Retrieval-Augmented Generation (RAG) aims to reduce hallucinations in Large Language Models (LLMs) by integrating external knowledge. However, RAG introduces a critical challenge: hallucination on hallucination," where flawed retrieval results mislead the generation model, leading to compounded hallucinations. To address this issue, we propose VOTE-RAG, a novel, training-free framework with a two-stage structure and efficient, parallelizable voting mechanisms. VOTE-RAG includes: (1) Retrieval Voting, where multiple agents generate diverse queries in parallel and aggregate all retrieved documents; (2) Response Voting, where multiple agents independently generate answers based on the aggregated documents, with the final output determined by majority vote.
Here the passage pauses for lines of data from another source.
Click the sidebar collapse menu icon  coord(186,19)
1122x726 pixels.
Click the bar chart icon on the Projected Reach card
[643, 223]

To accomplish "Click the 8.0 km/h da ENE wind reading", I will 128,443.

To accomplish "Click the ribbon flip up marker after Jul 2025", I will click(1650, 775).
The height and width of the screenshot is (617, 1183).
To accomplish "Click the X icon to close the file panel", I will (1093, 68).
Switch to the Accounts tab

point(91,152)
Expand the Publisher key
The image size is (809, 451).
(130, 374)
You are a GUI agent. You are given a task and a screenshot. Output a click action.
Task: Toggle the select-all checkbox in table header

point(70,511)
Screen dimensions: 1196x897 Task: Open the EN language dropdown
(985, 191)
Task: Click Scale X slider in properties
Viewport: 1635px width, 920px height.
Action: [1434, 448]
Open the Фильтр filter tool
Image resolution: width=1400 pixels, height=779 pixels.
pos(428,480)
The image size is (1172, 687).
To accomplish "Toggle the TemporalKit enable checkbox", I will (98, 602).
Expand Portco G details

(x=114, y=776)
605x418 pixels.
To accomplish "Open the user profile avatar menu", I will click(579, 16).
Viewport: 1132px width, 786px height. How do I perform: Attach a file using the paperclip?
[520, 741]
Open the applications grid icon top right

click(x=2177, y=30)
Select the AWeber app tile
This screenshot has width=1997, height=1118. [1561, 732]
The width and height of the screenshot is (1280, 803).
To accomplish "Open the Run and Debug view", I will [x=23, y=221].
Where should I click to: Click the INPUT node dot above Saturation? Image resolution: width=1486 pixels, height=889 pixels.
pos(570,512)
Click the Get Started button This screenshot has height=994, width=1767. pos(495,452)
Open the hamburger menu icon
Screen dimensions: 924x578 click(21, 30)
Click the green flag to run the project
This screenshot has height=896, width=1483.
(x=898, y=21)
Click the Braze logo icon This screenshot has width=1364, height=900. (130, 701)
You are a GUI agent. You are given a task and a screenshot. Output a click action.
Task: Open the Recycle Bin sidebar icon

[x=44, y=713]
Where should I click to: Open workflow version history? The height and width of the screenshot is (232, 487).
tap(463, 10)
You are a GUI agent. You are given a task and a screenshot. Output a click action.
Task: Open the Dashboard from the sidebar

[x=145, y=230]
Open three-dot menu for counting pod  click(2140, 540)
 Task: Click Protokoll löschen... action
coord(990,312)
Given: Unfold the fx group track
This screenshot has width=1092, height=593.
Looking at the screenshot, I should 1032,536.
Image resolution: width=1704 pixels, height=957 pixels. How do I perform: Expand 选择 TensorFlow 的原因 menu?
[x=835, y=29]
We conduct comparative experiments on six benchmark datasets. Our results show that VOTE-RAG achieves performance comparable to or surpassing more complex frameworks. Additionally, VOTE-RAG features a simpler architecture, is fully parallelizable, and avoids the problem drift" risk. Our work demonstrates that simple, reliable ensemble voting is a superior and more efficient method for mitigating RAG hallucinations.